What the task asks: The task for the listing below is to write out exactly the lines starting at the one containing "You are a GUI" and ending at the one containing "Click Add scores", both included. Pictures are to be omitted.

Segment Start: Study material

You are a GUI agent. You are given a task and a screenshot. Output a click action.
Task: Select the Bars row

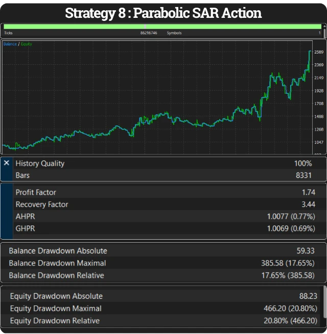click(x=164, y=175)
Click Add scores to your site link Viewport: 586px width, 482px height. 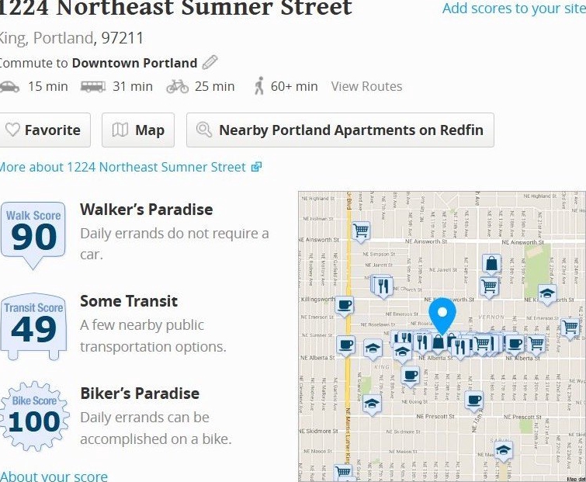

Segment End: Study material
Segment Start: Study material

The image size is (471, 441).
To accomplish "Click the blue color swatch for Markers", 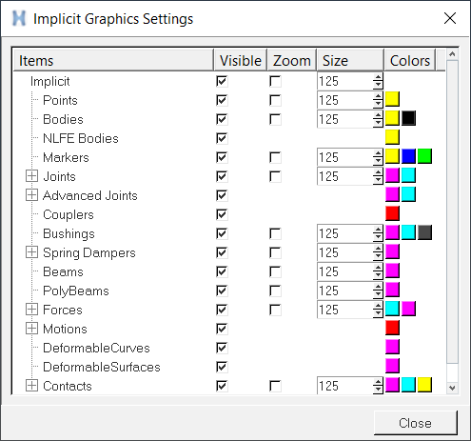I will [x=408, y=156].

Segment End: Study material

Response:
You are a GUI agent. You are given a task and a screenshot. Output a click action.
Task: Select the Bars row

click(x=164, y=175)
Click Add scores to your site link Viewport: 586px width, 482px height. 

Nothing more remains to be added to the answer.